IP: Could I ask a related question? So the United States has actually, you know, criticized participation in Belt and Road, and they believe that it’s a national security issue. You know, Italy is a member of NATO. It’s a transparency issue. Is the fact that the United States opposes participation in Belt and Road, should Italy take that into consideration? Is the view of the United States less potent given the tensions the United States itself has initiated on transatlantic relations?
VISCO: It is a question I put to myself. I’m not the government, so this is a question that you should put to the Italian government. I don’t know what to answer as a central—I’m more the central bank.
Obviously, I think the issues of security, we are very much engaged in that. Cybersecurity is one of the things that we are very much working on in the country and European level in the G-7. So this is—this is something that is part of what you are saying.
But, you know, security goes both ways.

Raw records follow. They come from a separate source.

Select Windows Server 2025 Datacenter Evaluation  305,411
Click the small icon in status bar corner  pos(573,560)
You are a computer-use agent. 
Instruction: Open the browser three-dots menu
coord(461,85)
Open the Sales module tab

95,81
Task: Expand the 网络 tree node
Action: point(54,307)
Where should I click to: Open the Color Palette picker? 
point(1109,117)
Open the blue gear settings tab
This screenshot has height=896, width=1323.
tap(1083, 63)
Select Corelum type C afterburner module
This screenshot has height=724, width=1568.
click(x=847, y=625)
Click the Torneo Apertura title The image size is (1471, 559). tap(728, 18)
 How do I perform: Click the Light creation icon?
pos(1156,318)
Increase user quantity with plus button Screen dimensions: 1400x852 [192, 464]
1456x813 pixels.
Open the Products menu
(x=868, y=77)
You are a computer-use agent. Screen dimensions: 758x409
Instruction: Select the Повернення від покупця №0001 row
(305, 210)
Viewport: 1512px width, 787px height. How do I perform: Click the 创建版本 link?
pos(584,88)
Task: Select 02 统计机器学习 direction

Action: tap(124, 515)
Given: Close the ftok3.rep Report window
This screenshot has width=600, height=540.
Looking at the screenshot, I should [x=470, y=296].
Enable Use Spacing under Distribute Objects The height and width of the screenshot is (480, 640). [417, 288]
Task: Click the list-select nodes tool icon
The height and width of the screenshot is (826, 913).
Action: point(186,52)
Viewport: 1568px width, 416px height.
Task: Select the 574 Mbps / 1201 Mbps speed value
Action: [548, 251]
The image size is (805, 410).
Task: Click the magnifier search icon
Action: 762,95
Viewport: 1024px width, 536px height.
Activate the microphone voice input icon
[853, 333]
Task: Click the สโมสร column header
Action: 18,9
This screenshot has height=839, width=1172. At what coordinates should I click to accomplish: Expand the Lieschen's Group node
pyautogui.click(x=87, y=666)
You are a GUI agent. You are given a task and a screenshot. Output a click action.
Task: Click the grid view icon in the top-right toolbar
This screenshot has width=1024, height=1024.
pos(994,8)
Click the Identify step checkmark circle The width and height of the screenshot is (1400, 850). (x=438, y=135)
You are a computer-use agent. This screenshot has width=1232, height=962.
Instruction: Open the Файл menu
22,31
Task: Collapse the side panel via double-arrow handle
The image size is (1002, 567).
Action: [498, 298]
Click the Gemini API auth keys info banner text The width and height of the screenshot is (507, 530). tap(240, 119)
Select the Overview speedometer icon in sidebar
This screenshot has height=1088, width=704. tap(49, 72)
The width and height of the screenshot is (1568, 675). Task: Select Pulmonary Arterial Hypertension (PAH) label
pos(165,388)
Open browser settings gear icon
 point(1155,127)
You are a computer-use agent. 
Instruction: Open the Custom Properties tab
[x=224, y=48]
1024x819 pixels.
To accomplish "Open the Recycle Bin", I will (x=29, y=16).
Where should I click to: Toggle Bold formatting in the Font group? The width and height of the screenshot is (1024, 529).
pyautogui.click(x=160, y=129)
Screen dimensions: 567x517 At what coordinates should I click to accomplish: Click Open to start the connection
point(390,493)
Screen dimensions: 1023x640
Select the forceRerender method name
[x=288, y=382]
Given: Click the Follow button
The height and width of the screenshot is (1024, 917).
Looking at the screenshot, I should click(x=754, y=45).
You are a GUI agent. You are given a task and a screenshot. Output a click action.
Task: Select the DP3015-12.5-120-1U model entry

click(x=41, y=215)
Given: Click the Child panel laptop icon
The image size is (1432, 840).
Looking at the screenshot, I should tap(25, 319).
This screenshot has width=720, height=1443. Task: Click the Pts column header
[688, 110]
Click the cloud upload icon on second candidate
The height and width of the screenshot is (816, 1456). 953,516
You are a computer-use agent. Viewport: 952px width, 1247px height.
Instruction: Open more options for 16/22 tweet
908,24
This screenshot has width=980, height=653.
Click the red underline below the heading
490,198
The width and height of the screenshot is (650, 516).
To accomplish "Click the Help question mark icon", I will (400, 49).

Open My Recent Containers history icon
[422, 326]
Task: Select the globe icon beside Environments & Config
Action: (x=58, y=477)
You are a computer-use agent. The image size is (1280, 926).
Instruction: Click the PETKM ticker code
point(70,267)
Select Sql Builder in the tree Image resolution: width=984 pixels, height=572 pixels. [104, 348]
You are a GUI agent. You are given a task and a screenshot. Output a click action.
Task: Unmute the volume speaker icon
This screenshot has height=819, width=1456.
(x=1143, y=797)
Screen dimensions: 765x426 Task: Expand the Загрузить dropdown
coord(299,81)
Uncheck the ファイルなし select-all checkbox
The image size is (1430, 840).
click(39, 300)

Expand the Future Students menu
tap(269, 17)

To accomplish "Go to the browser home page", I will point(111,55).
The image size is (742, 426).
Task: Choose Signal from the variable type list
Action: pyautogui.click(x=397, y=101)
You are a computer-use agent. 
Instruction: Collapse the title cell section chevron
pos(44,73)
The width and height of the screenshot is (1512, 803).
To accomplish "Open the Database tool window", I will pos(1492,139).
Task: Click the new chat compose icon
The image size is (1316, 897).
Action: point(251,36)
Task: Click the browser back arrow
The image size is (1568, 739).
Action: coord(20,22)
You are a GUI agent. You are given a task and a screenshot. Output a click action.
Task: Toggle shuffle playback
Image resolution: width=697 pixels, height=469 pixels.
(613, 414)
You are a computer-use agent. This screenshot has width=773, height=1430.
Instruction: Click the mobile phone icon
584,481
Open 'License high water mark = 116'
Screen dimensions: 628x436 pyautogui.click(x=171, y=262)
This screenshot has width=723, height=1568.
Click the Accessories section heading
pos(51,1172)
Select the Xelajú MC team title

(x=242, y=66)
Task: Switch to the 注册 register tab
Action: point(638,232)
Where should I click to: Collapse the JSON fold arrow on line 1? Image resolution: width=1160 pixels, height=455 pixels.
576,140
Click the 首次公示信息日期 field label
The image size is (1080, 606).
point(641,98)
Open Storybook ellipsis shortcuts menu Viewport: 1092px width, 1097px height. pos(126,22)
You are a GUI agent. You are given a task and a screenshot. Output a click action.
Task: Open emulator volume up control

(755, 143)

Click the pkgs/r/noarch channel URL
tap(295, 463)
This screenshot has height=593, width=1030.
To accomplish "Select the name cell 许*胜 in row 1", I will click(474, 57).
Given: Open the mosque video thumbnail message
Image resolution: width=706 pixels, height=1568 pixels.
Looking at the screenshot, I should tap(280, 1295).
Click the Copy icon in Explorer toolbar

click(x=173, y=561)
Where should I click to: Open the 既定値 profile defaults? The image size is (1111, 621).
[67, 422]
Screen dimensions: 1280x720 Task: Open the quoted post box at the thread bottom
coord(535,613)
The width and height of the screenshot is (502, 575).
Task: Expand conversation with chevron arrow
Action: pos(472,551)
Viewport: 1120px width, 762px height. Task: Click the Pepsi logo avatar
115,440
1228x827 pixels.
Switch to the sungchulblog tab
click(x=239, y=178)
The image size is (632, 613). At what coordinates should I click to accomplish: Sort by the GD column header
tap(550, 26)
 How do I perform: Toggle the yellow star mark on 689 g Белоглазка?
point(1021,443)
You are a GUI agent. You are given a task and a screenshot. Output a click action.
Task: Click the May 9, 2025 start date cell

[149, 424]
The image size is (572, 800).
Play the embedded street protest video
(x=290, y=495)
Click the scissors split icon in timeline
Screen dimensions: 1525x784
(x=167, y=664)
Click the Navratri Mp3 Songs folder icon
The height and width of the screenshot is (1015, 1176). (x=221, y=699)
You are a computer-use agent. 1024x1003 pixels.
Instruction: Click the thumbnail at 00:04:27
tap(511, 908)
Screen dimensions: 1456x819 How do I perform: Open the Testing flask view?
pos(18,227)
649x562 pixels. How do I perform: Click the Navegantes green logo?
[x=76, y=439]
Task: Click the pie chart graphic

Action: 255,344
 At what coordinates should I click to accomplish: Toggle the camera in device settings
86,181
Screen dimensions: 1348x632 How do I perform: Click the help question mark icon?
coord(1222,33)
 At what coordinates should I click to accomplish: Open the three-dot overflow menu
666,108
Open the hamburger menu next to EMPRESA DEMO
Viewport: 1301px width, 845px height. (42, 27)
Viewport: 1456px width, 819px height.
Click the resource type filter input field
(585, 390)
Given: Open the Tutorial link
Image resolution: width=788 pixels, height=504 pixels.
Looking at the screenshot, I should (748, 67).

It’s not only—it’s not only from China to the United States.
IP: OK. We are at 11:00 now, so I think I’m going to wrap it up now. I’m sorry I didn’t get to all your questions. Governor, thank you for all of your very thoughtful answers to our questions.
VISCO: There was—there was Eric next.
IP: Well, I—should I take one more? Oh, OK, Eric. Sorry about that.
Q: Yeah, sorry. Maybe back to inflation and monetary policy, just to kind of build on Larry Meyer’s question. The ECB’s target of 2 (percent) but slightly below 2 (percent), this—do you have comments on that?
And also, the Fed is talking about average inflation targeting, nominal GDP. Are there other, you know, areas the ECB could expand in from an expectations perspective to move inflation up?
VISCO: Now, when we talk about, obviously, first of all, this 2 percent is—can be defined. It is 2 percent in the medium term. So it is something that already is objective to an assessment of what the medium term is, and we may have different views among governors. It is the computation of how to reach that, whether you use energy, food, and so on or you take them out, or how important are these. But inflation expectation is the crucial issue. I really think that we focus very much on that.
And we—the de-anchoring—the risk of de-anchoring, we have a number of studies. There is a study by some of my staff, a very sophisticated study, that tries to see the link between short-term and long-term expectations just to understand where the de-anchoring risk is increasing. We are still in very, very modest figures on that as we are clearly very much far away from pricing deflation in our outlook. But these are issues that we follow exactly starting from expectations. Thank you.